TASK DESCRIPTION: Please give the data as a JSON list of strings, one per line with blank lines omitted, starting at the first line and ending at the line that contains "Looking at the screenshot, I should [154, 301].".

DATA PROVIDED:
================

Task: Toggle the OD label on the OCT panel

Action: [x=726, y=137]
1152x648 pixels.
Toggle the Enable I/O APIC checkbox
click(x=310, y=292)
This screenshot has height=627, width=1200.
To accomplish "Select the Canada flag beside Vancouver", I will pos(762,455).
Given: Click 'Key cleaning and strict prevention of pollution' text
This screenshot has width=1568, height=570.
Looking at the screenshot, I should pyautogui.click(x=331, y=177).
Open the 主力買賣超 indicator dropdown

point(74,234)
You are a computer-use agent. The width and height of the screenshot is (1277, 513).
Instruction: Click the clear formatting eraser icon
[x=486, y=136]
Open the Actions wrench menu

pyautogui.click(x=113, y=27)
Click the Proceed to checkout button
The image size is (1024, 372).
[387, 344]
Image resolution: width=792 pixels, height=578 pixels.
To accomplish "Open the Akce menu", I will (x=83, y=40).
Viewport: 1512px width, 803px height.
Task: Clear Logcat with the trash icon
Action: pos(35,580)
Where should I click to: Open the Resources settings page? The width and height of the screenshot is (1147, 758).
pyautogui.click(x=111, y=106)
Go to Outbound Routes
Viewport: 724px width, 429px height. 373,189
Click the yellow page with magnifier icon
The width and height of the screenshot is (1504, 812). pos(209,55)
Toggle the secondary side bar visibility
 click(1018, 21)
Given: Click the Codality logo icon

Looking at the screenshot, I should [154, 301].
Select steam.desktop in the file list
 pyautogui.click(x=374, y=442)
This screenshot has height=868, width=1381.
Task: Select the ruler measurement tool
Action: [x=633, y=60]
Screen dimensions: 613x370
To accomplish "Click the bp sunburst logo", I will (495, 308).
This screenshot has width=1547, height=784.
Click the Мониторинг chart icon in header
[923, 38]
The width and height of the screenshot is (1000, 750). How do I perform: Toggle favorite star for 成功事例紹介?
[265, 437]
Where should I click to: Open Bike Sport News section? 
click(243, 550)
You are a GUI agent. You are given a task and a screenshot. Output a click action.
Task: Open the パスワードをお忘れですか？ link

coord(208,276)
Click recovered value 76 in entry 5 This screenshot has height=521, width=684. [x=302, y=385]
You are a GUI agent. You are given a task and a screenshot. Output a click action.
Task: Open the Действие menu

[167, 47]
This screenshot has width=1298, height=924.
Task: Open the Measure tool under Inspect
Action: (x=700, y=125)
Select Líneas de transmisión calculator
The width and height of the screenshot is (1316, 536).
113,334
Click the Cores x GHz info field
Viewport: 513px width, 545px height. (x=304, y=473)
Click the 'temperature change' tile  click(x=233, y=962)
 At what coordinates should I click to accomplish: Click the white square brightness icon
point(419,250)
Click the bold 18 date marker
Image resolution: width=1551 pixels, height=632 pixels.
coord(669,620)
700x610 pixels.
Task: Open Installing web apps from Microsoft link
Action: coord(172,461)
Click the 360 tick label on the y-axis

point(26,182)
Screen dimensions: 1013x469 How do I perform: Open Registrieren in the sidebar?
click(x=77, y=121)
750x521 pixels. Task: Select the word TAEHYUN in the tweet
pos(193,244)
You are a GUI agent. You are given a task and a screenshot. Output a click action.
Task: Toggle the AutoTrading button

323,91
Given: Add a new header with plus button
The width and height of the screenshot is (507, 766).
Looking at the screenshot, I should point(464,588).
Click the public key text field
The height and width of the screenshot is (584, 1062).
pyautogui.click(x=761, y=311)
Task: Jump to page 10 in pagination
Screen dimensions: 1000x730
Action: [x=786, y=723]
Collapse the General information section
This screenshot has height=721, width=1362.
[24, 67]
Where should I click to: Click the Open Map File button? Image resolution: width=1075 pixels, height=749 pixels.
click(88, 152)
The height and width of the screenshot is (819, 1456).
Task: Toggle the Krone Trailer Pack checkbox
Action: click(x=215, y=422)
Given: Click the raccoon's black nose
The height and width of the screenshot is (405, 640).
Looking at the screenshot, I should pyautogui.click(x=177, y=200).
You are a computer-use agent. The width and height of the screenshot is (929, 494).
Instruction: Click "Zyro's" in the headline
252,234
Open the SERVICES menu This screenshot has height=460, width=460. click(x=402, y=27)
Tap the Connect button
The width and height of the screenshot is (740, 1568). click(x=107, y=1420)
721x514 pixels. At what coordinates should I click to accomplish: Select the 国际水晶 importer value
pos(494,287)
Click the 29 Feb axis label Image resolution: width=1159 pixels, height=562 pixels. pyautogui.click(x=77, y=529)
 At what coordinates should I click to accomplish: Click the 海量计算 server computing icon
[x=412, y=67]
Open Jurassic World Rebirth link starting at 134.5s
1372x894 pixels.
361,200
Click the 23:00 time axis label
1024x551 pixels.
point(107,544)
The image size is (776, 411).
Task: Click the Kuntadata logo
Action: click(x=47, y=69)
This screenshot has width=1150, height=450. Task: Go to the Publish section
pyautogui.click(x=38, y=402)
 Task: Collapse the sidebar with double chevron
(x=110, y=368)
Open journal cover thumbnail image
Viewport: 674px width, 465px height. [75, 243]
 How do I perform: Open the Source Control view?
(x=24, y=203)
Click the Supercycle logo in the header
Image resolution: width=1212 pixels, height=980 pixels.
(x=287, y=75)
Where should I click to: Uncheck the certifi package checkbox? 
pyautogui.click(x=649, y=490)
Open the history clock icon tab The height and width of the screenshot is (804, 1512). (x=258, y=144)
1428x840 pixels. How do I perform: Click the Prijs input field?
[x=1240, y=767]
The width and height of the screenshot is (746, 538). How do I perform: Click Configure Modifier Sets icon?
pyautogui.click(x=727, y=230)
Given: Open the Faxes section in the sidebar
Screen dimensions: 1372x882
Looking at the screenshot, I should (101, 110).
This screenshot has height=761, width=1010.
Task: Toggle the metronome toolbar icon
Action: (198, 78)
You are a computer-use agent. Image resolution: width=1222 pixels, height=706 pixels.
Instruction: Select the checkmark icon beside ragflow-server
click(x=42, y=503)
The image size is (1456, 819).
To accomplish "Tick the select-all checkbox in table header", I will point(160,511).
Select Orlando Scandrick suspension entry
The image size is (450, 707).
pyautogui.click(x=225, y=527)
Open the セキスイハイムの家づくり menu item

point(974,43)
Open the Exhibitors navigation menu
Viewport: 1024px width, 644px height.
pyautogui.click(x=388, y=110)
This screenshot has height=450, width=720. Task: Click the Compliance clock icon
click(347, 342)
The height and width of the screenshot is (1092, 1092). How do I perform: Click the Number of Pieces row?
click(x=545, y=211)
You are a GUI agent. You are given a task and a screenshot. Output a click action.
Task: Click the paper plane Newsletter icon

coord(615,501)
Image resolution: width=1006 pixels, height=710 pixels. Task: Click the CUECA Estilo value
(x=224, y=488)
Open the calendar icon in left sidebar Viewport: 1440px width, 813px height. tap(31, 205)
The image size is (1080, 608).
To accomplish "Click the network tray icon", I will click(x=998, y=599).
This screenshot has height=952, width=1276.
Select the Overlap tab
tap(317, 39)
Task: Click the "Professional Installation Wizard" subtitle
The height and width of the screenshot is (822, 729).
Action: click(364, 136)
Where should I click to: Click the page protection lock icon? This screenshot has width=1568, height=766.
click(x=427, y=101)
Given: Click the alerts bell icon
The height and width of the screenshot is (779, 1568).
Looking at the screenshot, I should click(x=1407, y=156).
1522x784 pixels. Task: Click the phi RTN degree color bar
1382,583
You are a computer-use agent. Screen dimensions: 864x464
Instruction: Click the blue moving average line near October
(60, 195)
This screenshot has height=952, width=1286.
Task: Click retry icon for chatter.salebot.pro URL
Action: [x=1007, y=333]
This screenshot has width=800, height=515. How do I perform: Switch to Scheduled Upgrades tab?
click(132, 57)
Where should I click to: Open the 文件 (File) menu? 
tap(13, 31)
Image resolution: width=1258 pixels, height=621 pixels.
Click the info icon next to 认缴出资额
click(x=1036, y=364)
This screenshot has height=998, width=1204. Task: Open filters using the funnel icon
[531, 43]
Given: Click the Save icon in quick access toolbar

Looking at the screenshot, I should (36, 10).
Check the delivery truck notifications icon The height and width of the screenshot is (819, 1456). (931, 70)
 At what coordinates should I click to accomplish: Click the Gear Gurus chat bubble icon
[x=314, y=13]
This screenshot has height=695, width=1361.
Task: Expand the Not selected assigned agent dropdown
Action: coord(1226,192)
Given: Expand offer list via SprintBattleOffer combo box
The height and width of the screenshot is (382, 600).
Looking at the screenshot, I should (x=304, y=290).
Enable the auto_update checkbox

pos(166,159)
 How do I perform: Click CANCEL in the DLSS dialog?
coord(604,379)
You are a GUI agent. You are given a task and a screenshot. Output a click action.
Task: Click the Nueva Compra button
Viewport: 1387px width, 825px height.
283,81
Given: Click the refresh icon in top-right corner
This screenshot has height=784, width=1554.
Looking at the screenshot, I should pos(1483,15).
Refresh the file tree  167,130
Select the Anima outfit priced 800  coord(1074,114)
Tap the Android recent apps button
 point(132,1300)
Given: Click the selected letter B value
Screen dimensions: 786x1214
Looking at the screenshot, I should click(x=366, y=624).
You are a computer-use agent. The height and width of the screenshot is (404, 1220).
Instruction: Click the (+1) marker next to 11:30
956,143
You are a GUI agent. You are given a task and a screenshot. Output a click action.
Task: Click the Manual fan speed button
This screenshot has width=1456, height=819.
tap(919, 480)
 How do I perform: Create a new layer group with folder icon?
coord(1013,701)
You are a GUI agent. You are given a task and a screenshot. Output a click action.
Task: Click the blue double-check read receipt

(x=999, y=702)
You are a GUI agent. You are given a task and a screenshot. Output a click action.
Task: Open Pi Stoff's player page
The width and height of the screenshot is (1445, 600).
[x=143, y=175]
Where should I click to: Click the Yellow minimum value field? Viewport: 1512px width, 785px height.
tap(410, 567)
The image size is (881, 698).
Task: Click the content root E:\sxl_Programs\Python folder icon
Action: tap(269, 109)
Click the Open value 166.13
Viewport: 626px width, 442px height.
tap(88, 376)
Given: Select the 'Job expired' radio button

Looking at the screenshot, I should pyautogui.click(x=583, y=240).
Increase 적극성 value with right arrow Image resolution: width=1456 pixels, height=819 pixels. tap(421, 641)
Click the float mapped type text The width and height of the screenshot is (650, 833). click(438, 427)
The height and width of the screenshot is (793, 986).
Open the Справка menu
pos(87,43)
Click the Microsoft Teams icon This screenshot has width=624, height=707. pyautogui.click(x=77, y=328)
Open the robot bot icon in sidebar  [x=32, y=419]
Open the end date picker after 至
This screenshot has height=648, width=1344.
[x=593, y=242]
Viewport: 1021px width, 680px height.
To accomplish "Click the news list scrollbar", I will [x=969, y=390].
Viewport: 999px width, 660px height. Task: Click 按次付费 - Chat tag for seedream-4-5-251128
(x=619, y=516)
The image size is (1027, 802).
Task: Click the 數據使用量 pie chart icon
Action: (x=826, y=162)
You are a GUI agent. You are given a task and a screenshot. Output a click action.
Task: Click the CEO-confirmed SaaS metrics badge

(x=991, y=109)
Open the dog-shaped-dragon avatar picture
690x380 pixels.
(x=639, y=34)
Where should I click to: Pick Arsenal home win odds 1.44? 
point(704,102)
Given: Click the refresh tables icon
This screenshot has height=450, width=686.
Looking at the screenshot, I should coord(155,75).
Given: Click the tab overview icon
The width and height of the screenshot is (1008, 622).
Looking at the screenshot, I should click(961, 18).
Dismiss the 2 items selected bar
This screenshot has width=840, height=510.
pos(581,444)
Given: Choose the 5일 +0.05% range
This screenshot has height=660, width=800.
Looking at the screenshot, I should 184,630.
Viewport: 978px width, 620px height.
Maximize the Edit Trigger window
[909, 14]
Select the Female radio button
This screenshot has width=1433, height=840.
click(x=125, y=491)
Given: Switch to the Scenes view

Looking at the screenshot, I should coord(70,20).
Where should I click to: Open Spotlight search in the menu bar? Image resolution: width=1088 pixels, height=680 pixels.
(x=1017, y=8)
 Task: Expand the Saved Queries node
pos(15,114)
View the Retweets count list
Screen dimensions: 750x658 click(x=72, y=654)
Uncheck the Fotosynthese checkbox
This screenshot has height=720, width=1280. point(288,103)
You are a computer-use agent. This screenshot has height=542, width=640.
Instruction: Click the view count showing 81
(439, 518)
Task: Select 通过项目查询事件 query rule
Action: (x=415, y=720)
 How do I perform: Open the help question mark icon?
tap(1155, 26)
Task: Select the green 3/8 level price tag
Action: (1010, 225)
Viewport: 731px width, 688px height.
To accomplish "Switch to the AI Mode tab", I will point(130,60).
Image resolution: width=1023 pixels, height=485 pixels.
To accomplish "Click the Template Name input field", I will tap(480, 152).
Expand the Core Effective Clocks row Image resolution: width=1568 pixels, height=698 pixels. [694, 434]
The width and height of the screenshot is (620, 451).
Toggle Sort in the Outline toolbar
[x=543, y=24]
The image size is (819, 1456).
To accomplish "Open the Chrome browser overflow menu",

================

TASK RESPONSE:
[
  "Task: Toggle the OD label on the OCT panel",
  "Action: [x=726, y=137]",
  "1152x648 pixels.",
  "Toggle the Enable I/O APIC checkbox",
  "click(x=310, y=292)",
  "This screenshot has height=627, width=1200.",
  "To accomplish \"Select the Canada flag beside Vancouver\", I will pos(762,455).",
  "Given: Click 'Key cleaning and strict prevention of pollution' text",
  "This screenshot has width=1568, height=570.",
  "Looking at the screenshot, I should pyautogui.click(x=331, y=177).",
  "Open the 主力買賣超 indicator dropdown",
  "point(74,234)",
  "You are a computer-use agent. The width and height of the screenshot is (1277, 513).",
  "Instruction: Click the clear formatting eraser icon",
  "[x=486, y=136]",
  "Open the Actions wrench menu",
  "pyautogui.click(x=113, y=27)",
  "Click the Proceed to checkout button",
  "The image size is (1024, 372).",
  "[387, 344]",
  "Image resolution: width=792 pixels, height=578 pixels.",
  "To accomplish \"Open the Akce menu\", I will (x=83, y=40).",
  "Viewport: 1512px width, 803px height.",
  "Task: Clear Logcat with the trash icon",
  "Action: pos(35,580)",
  "Where should I click to: Open the Resources settings page? The width and height of the screenshot is (1147, 758).",
  "pyautogui.click(x=111, y=106)",
  "Go to Outbound Routes",
  "Viewport: 724px width, 429px height. 373,189",
  "Click the yellow page with magnifier icon",
  "The width and height of the screenshot is (1504, 812). pos(209,55)",
  "Toggle the secondary side bar visibility",
  " click(1018, 21)",
  "Given: Click the Codality logo icon",
  "Looking at the screenshot, I should [154, 301]."
]